Superior Court of Pennsylvania, 2024

Com. v. Hooper, R.

Com. v. Hooper, R.
Superior Court of Pennsylvania · Decided July 12, 2024 · Beck, J.

Com. v. Hooper, R.

Opinion

J-A10021-24

NON-PRECEDENTIAL DECISION - SEE SUPERIOR COURT O.P. 65.37 COMMONWEALTH OF PENNSYLVANIA : IN THE SUPERIOR COURT OF : PENNSYLVANIA Appellant : : : v. : : : RASHEED HOOPER : No. 975 EDA 2023 Appeal from the Order Entered March 8, 2023 In the Court of Common Pleas of Philadelphia County Criminal Division at No(s): CP-51-CR-0003984-2022

BEFORE: LAZARUS, P.J., PANELLA, P.J.E., and BECK, J.

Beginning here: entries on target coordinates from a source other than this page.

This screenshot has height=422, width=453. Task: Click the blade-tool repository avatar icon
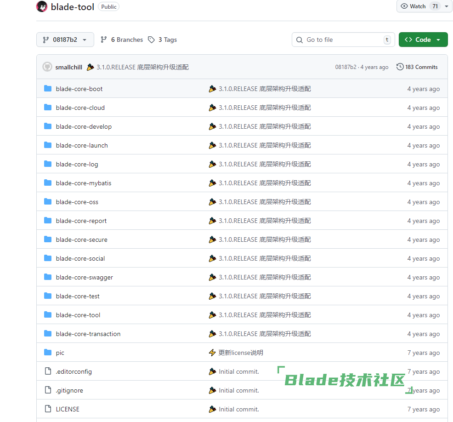coord(42,6)
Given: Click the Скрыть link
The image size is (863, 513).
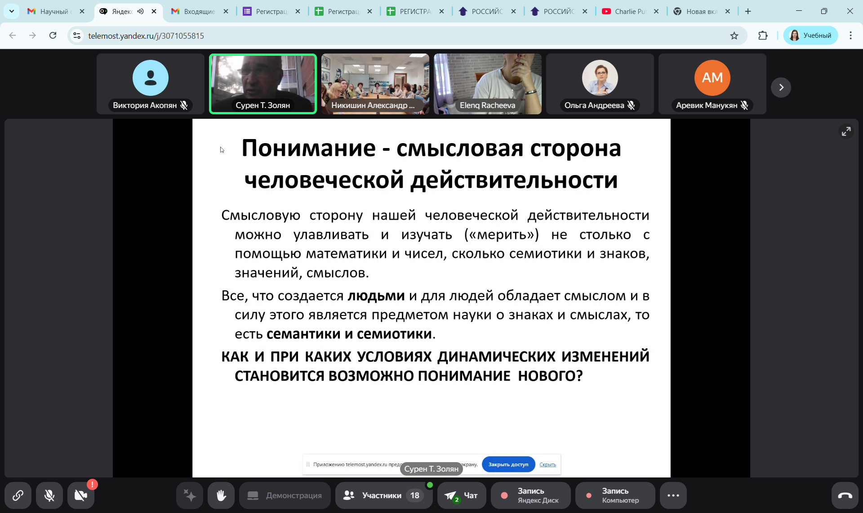Looking at the screenshot, I should point(547,464).

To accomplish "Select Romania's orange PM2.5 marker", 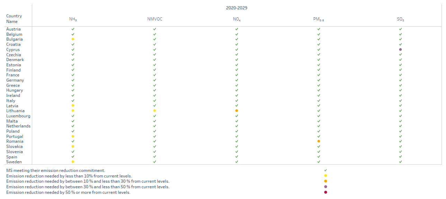I will pos(319,141).
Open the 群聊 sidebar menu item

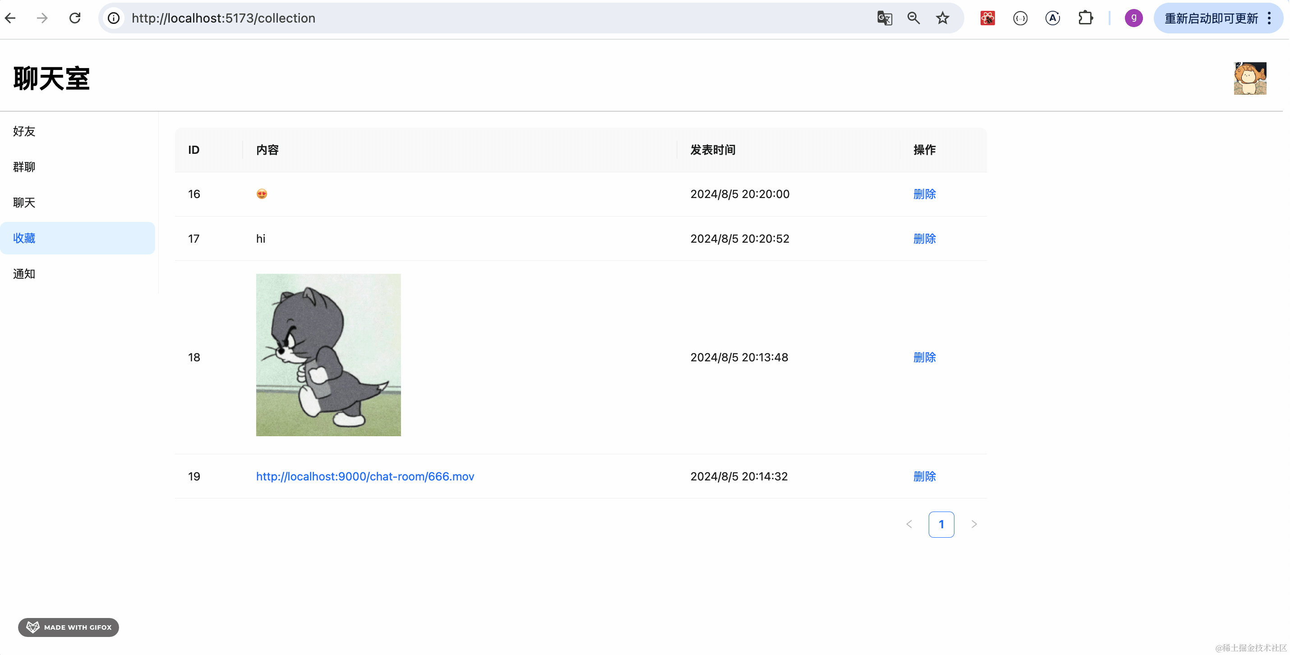pyautogui.click(x=24, y=167)
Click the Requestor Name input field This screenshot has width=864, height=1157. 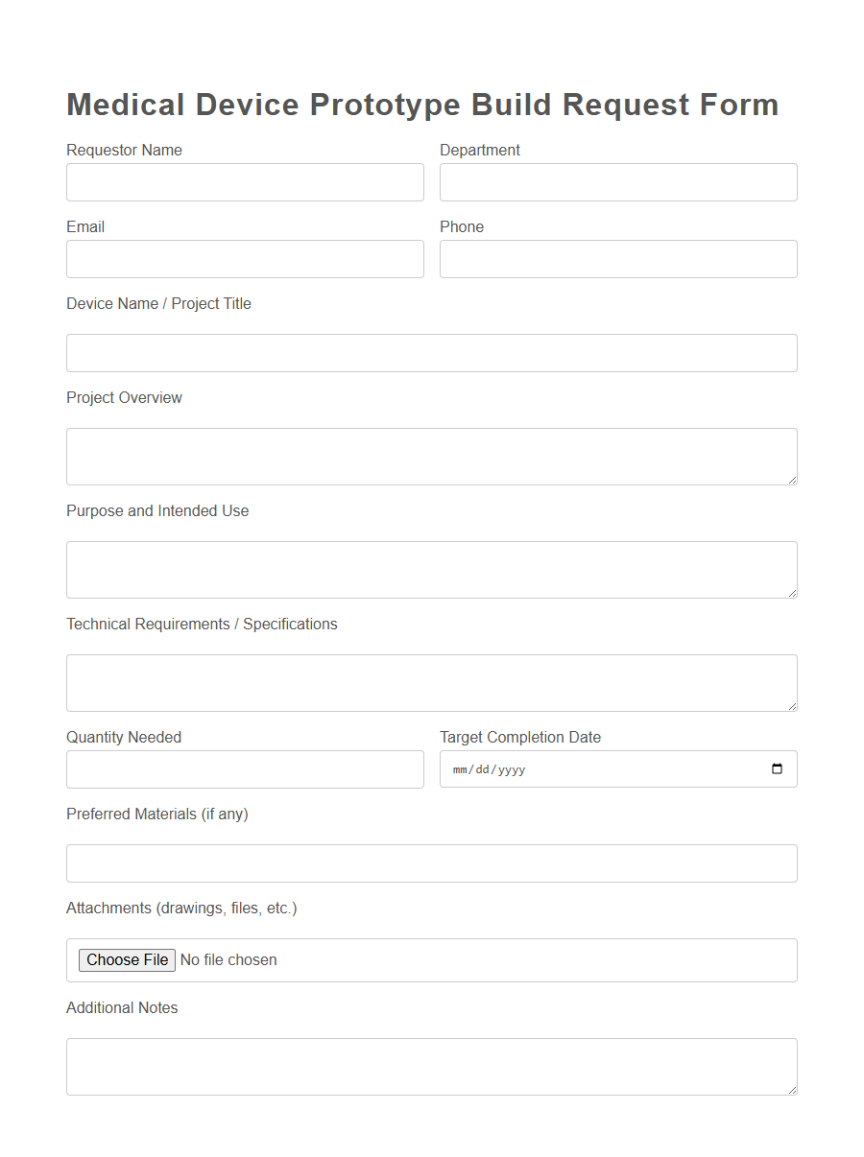(245, 181)
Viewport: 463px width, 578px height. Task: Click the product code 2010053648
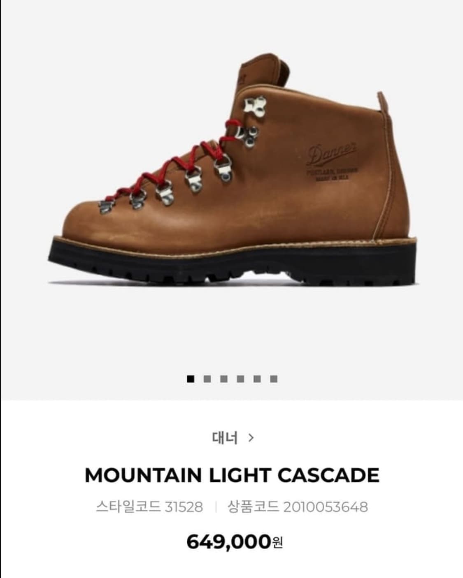point(326,507)
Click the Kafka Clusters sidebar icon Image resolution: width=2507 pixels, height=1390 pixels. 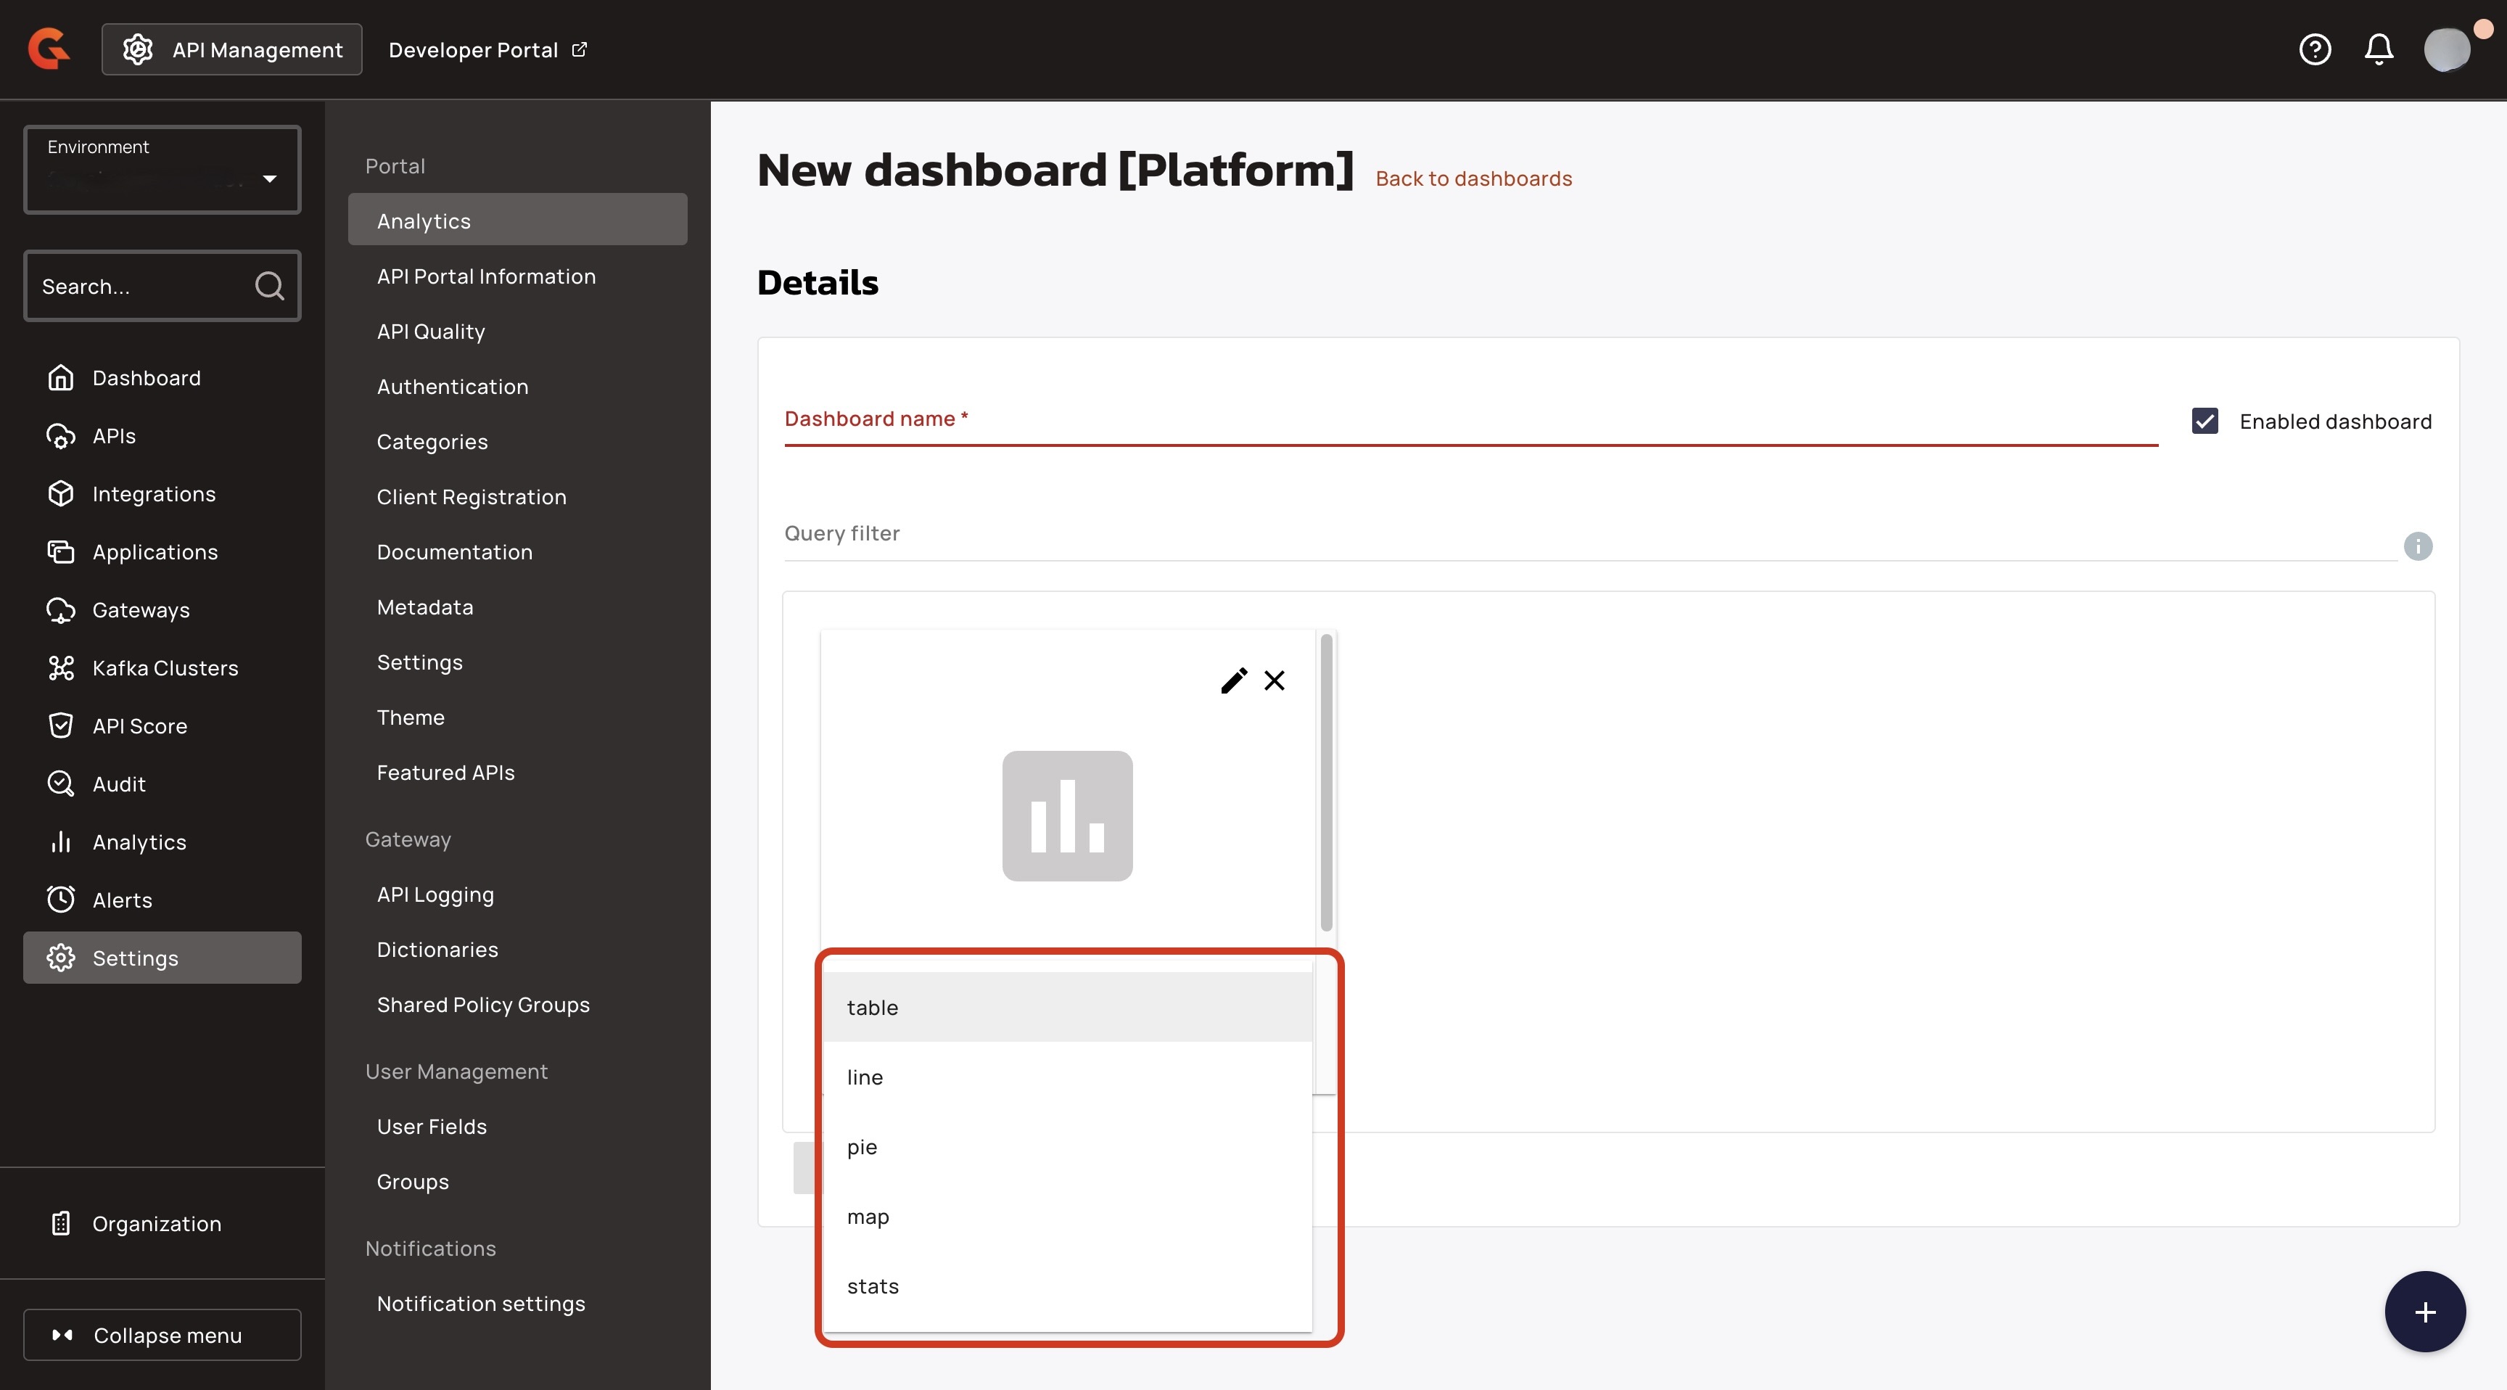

MEMORANDUM BY BECK, J.: FILED JULY 12, 2024 The Commonwealth appeals from the order entered by the Philadelphia County Court of Common Pleas (the “trial court”) denying its motion to vacate entry of discharge and lift the trial court’s order of nolle prosequi (“nol pros”) against Rasheed Hooper (“Hooper”). Upon review, we reverse and remand for further proceedings.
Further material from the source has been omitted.